The obvious answer is the right one; he just likes a big handful of gummy bears after a race. Probably does the same in training too. The gummy bear as optimal recovery food has been around for years, it's not new. Bodybuilders have advocated it for years. When I was racing it was Jelly Babies. Sagan is just a gummy bear man. A hairy gummy bear man.
Whether he had hunger knock or not at end of the race is a red herring. Soigneurs usually have a little backpack with the various things their riders want/need at the end of a race. No advance communication needed. Many want a can of coke. Some want recovery shake. Sagan likes gummy bears.

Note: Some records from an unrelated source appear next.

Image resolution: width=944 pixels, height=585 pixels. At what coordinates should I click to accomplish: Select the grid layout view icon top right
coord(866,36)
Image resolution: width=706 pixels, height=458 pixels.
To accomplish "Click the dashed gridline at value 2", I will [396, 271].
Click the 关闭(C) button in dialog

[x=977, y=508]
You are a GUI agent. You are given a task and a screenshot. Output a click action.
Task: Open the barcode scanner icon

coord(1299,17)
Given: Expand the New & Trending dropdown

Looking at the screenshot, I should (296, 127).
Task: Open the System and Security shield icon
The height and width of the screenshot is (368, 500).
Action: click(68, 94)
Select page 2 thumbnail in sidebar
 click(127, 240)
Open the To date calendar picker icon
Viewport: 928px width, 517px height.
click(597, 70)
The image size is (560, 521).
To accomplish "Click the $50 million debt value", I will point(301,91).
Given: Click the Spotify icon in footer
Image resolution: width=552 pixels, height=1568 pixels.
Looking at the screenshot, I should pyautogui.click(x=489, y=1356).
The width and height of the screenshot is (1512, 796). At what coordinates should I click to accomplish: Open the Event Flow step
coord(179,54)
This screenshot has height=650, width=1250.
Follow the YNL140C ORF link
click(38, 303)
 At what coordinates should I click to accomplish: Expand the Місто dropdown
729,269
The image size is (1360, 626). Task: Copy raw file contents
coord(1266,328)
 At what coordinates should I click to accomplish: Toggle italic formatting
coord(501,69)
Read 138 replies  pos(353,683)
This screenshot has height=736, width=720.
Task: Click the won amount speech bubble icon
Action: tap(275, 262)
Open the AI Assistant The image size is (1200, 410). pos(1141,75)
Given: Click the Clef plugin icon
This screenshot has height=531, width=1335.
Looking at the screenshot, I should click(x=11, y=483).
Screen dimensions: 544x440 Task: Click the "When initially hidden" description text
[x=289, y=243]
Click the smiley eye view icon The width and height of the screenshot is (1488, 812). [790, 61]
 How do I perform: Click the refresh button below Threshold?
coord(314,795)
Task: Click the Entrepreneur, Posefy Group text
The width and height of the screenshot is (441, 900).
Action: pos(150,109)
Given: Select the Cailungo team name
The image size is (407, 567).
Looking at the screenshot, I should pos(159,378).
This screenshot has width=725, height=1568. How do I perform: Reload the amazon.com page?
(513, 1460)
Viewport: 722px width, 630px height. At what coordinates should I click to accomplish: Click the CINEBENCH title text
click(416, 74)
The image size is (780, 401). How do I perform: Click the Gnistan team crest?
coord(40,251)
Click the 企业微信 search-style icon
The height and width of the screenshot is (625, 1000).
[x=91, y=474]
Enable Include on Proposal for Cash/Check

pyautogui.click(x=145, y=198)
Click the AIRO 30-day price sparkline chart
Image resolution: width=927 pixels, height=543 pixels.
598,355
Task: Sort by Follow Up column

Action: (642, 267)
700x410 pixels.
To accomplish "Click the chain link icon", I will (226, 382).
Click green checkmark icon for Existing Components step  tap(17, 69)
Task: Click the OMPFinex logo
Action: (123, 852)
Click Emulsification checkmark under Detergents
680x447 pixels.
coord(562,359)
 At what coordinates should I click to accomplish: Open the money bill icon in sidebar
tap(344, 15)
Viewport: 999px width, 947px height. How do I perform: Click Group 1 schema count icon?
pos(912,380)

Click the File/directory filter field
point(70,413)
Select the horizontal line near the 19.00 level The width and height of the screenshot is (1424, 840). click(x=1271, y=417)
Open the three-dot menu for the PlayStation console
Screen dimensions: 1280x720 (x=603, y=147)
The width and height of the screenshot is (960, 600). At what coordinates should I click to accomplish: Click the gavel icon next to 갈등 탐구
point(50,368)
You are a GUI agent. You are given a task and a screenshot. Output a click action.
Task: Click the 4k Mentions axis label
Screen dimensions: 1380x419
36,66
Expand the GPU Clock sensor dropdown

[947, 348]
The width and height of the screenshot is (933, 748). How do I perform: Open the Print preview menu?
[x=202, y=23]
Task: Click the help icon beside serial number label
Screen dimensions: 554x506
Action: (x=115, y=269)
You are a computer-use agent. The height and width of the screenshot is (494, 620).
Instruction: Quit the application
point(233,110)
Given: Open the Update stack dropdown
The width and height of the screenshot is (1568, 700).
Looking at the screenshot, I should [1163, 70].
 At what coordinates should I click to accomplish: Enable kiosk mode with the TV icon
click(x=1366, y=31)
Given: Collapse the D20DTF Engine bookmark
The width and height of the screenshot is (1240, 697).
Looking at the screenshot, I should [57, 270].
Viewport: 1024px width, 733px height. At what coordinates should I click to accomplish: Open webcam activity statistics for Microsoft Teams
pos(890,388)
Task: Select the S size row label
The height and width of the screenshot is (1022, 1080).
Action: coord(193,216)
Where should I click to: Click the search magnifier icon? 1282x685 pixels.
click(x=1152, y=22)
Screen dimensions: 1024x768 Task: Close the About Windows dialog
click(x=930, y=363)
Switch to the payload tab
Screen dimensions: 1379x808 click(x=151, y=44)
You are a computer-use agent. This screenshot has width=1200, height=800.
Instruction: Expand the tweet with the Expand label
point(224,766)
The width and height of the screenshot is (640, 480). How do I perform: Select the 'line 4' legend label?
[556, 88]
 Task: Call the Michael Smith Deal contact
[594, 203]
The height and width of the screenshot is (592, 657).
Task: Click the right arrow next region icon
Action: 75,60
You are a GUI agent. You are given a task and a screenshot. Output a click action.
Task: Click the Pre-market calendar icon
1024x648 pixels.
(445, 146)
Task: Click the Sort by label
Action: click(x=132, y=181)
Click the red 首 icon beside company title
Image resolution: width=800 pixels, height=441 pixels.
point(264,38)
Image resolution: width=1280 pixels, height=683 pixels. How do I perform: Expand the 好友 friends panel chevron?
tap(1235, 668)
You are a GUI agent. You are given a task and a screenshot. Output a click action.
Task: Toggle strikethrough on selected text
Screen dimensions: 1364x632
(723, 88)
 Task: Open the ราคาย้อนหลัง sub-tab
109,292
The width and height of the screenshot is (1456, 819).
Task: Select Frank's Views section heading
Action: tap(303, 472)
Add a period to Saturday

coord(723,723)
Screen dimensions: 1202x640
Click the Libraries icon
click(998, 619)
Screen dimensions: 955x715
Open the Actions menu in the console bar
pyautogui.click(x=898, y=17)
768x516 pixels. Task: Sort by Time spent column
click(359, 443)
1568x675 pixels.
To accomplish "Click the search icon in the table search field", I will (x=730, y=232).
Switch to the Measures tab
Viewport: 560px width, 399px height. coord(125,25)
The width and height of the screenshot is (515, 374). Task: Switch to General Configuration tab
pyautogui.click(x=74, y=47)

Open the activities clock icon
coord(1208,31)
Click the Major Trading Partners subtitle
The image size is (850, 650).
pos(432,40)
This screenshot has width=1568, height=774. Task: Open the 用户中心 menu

The drug masking idea is tinfoil-hat stuff. Very unlikely top riders nowadays have enough doping product still in their system to be at risk of failing post-race testing. Too high a risk. Controlled micro-dosing in advance, maybe plus masking agents, is what they are doing.
Even if he took such a stupidly high risk, the gummy bear idea as masking agent seems incredibly silly. Fastest absorption is surely liquid, sublingual or ingestion, not swallowing gummies. Never mind that these gummies laced with masking agents would have to be specifically made by someone in the team, made to look like Haribos, tested to see how effective they are etc. Pointless waste of considerable time. And gelatin alone might work at masking as in that Cannabis link, who knows, but certainly not in the very short time window before the post-race test. Our metabolism doesn't work that quickly.
What is more interesting to me is that this is even being discussed. Indicative of just how little trust there is in riders now, suspicion over absolutely everything. Probably justifiably so, unfortunately. This gummy bear thing is by far the maddest suspicion I've seen so far though.